Thirdly, and most important, it was a scary place to be. Quang Tri was a “soft” assignment compared to what a lot of ground troops were facing, he wrote after wrapping up his stint —

but we still had small arms fire around the perimeter and mortars and artillery going off constantly and quite frequently air strikes just outside the perimeter. B-52 strikes up in the DMZ used to roll us out of the sack. I am tired of sleeping in a sleeping bag and worrying about being overrun and I am really thankful to be going back where I can sleep in peace again. — Dec. 14, 1967, Saigon

Chad and I drove up to Quang Tri on a motorbike from Hue and tooled around town, which didn’t take very long — it was pretty well flattened in the war and remains small today. On the road behind the train station, we were hailed by some people at a café.

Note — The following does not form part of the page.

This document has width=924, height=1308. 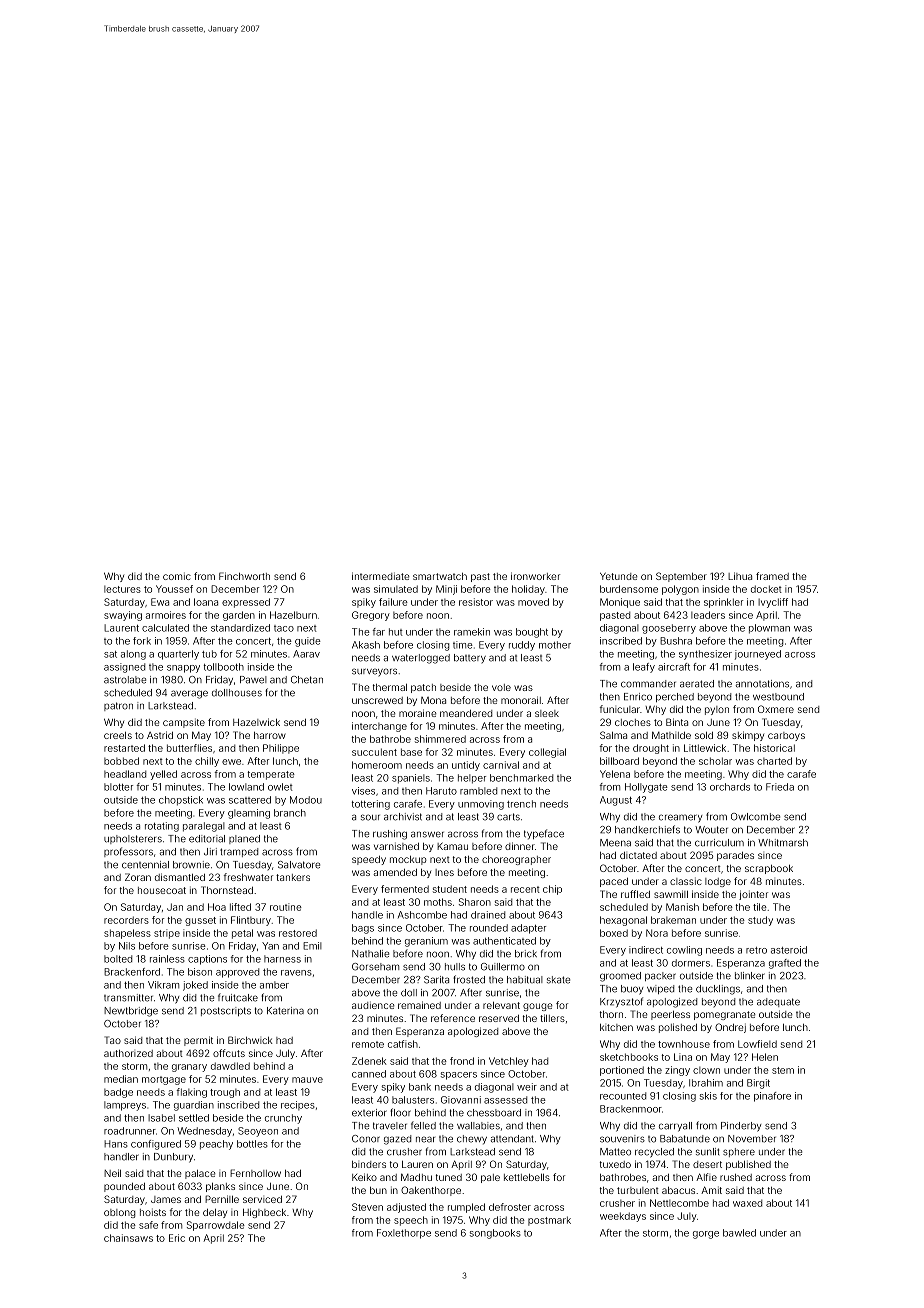 I want to click on Finchworth, so click(x=244, y=576).
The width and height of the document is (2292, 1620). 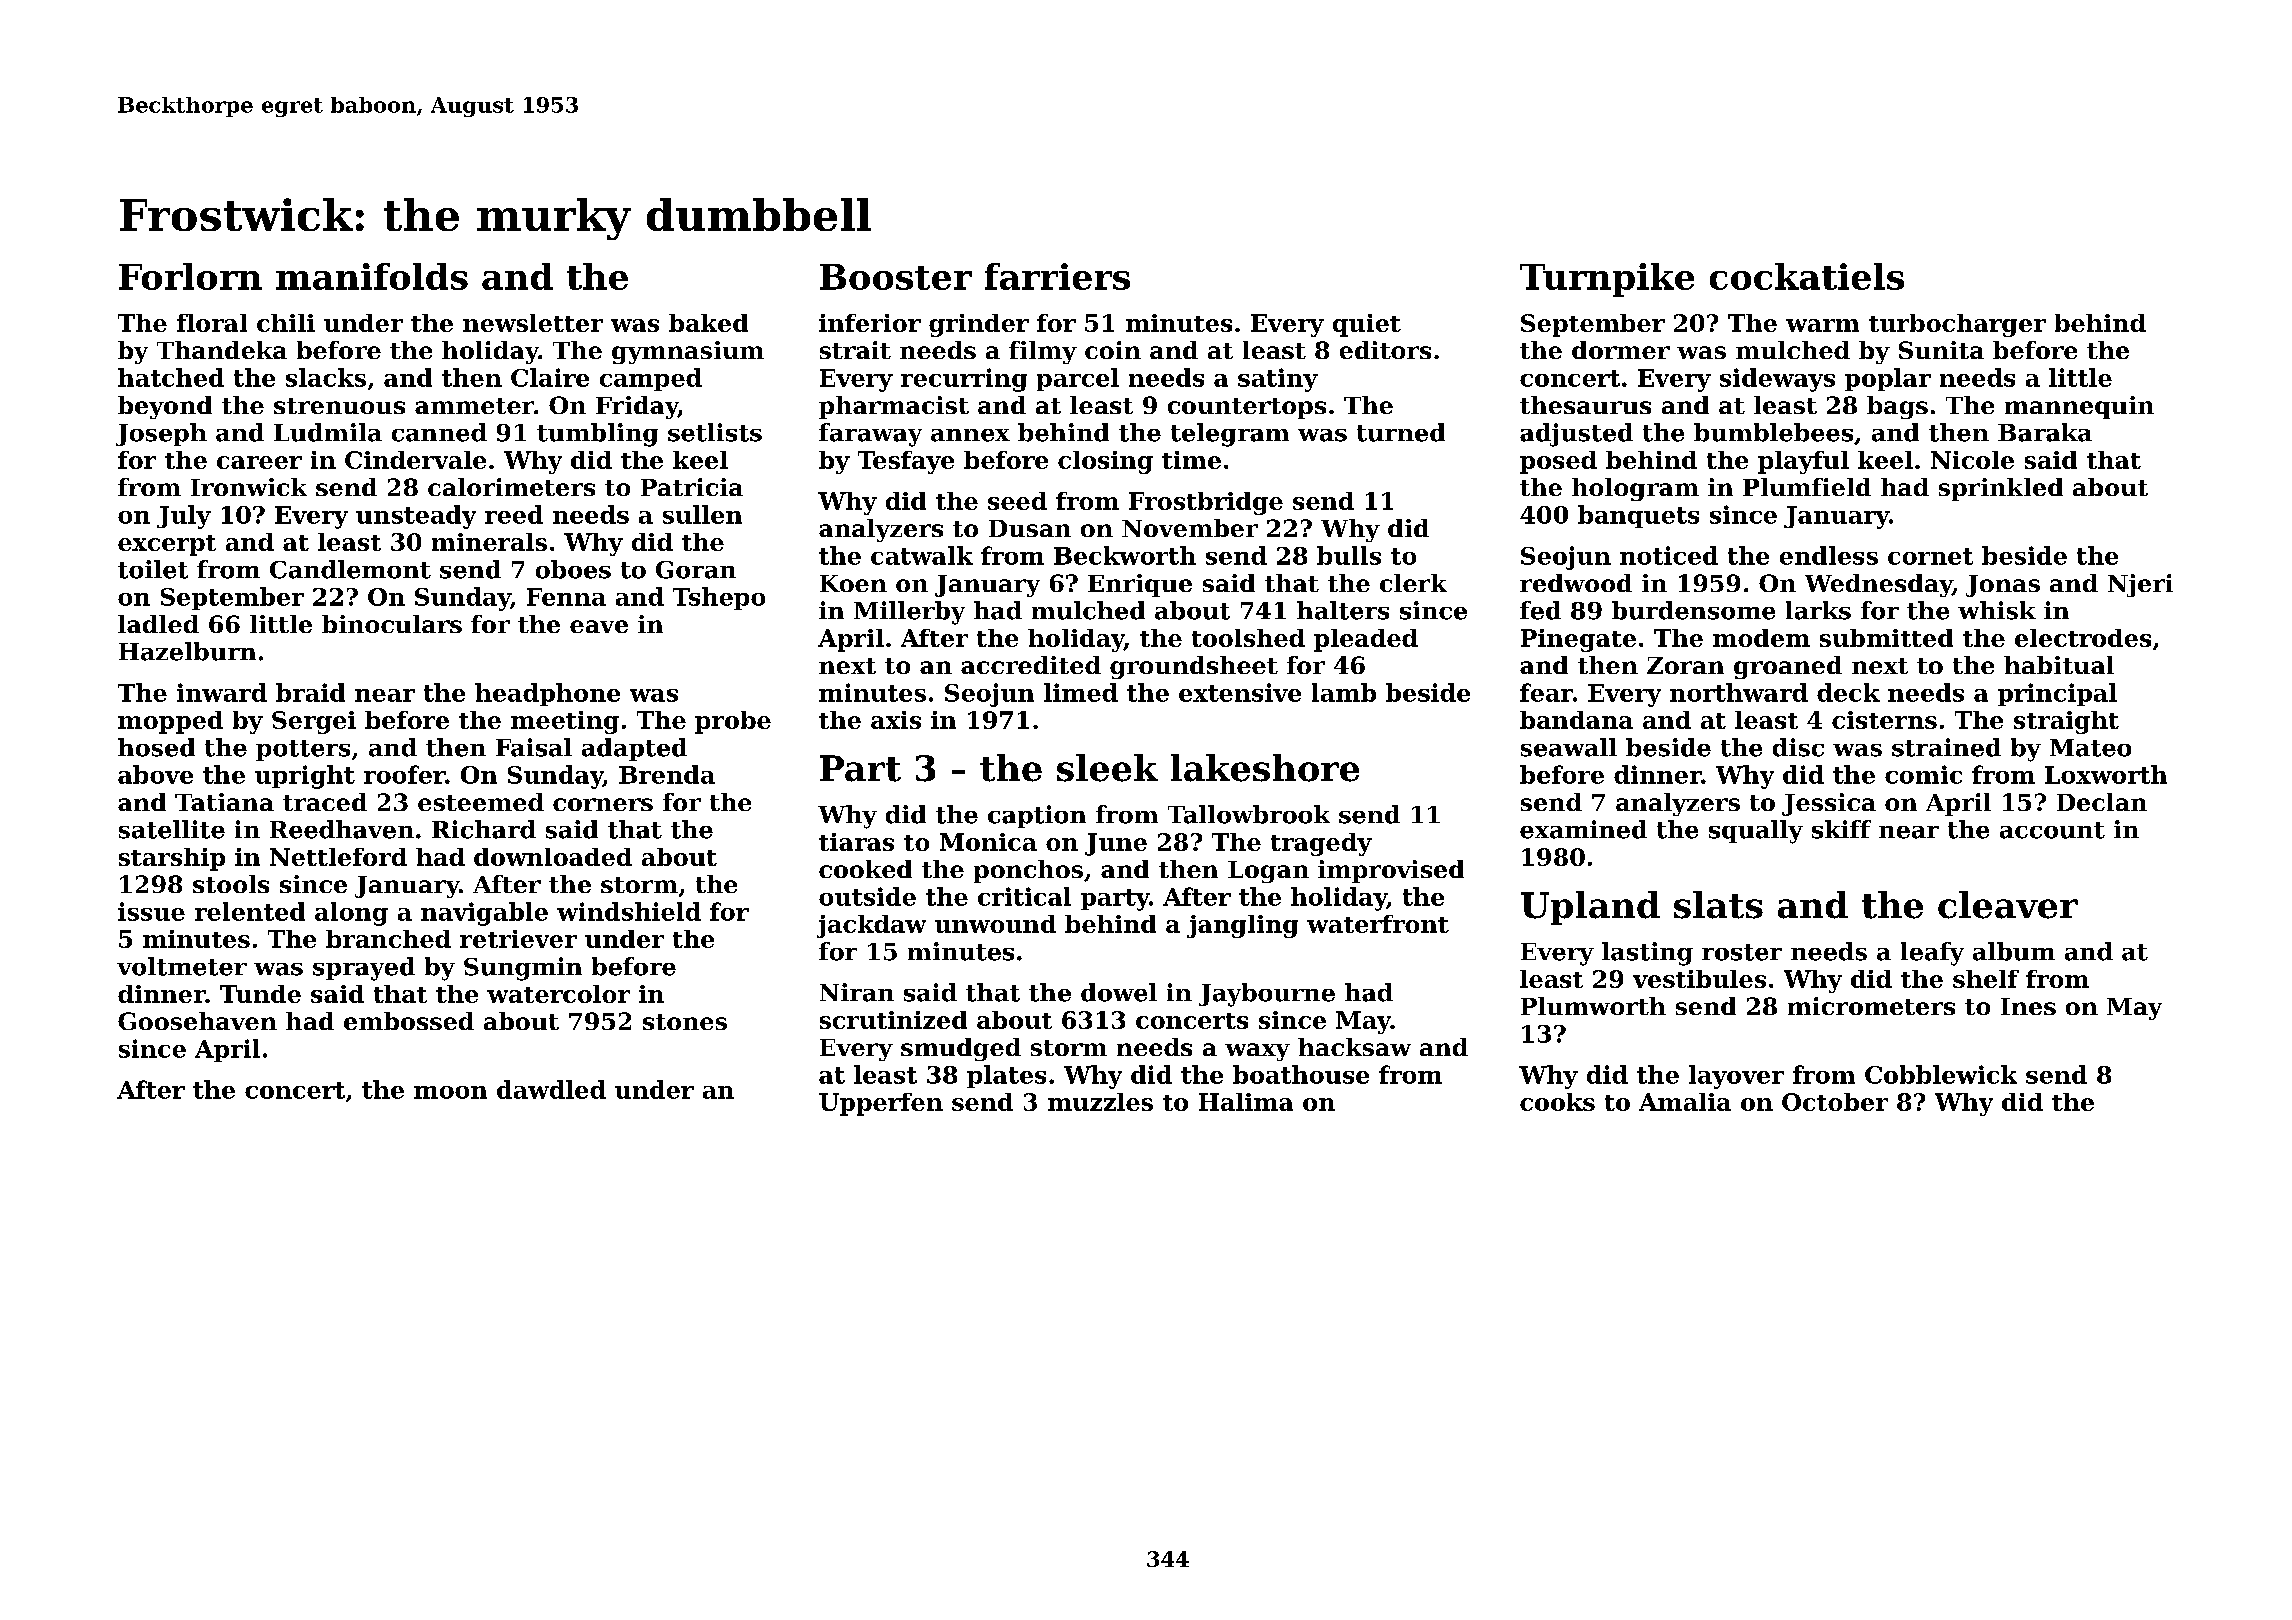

The sheer radiant force of their welcome reeled us in. Soon we were sitting around drinking coffee and looking up words in the phrasebook.

The coffee was awesomely potent, so concentrated it was thick and almost chocolatey. It came in the spotted glasses that everyone seems to use on the north central coast. Were they originally sold with jelly in them, like the glasses my mom collected in the 70s? Did an enterprising gas station give them out free with fill-ups? Or did some super-salesperson make the rounds of every coffee stand and soup stall for 100 miles around?

Yes, they had that much condensed milk in them. And yes, they needed it.

The coffee also came with tiny cups of similarly potent tea, as is often the case up north. I’m not sure what the story is behind that, but it left me buzzing.

We figured out everyone’s ages and how many kids they had, and then our host, Phu, had to leave. We downed our last life-giving gulp of coffee and hit the road too, glad to find Quang Tri a much friendlier place than Dad experienced in 1967.

Dadlands: Hue

Dad didn’t write much about Hue, probably to avoid upsetting my mom. Only by way of a picture caption in one of his letters do I know that he was there at all. (The picture has since disappeared.)

All it says is:

Hue. We were flying a medical evac mission. This was not long after Tet.

Hue was among the bloodiest and most grueling battles of the Tet Offensive, so, depending on what “not long” means, I’m guessing flying medical evac from there wasn’t very pleasant. Also, Dad hated blood, needles and anything else having to do with hospitals. But he liked being useful. Shortly after beginning his tour, when he started flying combat-related missions, he wrote this:

The flying is interesting and challenging and best of all, it’s important. The Army and Marines depend a great deal on airlift. … Sometimes we evacuate the wounded troops which is a job I don’t like to do. I’ll do everything in my power to get a wounded kid out though. It’s a great comfort to the troops over here to know that they will be evacuated very quickly if they are wounded. — Oct. 6, 1967, Tuy Hoa

As for me, it was horrifying to realize that American bombs had destroyed Hue, with its walled palace compound modeled on the Forbidden City.

The compound only dates back to the early 1800s, but the place has a magic beyond its years. The sprawling, leafy grounds practically insist that you lounge around for an afternoon.

Some of the structures have been spectacularly restored since the war while others are still in shambles. You can wander to neglected spots and feel like you’re the only person who’s been there in decades.

We did, in fact, lounge around the grounds for most of the day, watching the caretakers whip the place into shape. The biennial Hue Festival was just a few days away and there were statues to polish and lanterns to hang.

They were even making decorations out of conical hats, one of the city’s most famous products.

Hue. Magical. I can only hope it stays undisturbed for centuries to come.